[Start of section]

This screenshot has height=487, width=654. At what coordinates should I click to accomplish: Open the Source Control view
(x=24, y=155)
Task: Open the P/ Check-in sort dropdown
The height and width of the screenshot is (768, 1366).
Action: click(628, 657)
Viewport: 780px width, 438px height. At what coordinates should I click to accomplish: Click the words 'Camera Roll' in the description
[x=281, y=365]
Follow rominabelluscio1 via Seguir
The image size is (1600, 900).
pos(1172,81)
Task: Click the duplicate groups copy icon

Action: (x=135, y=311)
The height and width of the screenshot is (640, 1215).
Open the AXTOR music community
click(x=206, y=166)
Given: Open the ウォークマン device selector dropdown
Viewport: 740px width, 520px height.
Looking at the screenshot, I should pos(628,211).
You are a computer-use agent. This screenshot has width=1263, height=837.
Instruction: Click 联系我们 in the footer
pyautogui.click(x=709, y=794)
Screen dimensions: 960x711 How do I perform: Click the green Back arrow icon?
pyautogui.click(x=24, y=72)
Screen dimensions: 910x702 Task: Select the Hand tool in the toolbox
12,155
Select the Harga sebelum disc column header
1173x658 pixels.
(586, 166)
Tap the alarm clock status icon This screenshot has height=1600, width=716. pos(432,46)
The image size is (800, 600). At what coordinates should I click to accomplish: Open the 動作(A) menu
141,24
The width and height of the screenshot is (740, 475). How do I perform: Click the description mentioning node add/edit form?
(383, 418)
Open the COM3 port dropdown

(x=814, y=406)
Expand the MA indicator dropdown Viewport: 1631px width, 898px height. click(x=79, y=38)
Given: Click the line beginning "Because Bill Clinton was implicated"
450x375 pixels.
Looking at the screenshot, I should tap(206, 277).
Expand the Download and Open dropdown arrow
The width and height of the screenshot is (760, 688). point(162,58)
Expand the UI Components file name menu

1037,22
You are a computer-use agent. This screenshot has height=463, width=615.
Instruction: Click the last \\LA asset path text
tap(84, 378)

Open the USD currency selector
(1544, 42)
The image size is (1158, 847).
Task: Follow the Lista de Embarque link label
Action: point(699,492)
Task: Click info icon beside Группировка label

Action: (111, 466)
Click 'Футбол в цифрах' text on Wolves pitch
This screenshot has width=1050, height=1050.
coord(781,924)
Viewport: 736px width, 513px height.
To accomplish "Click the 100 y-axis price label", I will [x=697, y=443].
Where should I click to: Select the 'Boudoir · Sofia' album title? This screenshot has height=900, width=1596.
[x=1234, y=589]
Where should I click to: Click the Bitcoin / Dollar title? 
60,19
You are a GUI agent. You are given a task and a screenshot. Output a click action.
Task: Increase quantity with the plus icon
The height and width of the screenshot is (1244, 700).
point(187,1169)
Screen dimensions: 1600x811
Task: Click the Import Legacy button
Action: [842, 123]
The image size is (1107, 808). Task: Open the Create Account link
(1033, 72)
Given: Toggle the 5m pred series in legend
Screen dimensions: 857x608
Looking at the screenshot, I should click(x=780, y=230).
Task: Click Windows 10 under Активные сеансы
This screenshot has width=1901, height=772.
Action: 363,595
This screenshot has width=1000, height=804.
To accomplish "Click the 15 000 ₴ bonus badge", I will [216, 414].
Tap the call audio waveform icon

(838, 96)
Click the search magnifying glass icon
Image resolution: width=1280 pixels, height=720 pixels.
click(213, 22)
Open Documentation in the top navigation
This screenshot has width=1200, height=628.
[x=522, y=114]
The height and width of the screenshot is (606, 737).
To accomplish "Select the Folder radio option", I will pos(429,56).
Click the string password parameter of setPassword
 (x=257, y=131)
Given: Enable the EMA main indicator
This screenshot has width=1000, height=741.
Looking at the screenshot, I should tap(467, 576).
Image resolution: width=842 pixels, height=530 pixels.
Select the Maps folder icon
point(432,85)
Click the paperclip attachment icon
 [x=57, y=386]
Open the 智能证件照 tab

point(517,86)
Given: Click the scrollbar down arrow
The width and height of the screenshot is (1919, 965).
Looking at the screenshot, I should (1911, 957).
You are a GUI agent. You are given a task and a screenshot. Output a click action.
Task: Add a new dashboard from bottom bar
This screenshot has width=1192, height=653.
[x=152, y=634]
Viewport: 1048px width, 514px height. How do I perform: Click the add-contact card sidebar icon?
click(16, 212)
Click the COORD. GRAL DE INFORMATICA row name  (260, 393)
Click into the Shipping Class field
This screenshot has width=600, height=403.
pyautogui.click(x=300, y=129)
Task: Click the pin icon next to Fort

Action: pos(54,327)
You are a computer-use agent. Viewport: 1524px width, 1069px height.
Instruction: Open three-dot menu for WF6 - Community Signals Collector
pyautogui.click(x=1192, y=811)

[End of section]

**Your assignment**: Your answer should consist of each line above in which "agent" appears.

**Result of the task**:
You are a computer-use agent. This screenshot has width=1263, height=837.
You are a computer-use agent. This screenshot has height=463, width=615.
You are a GUI agent. You are given a task and a screenshot. Output a click action.
You are a GUI agent. You are given a task and a screenshot. Output a click action.
You are a computer-use agent. Viewport: 1524px width, 1069px height.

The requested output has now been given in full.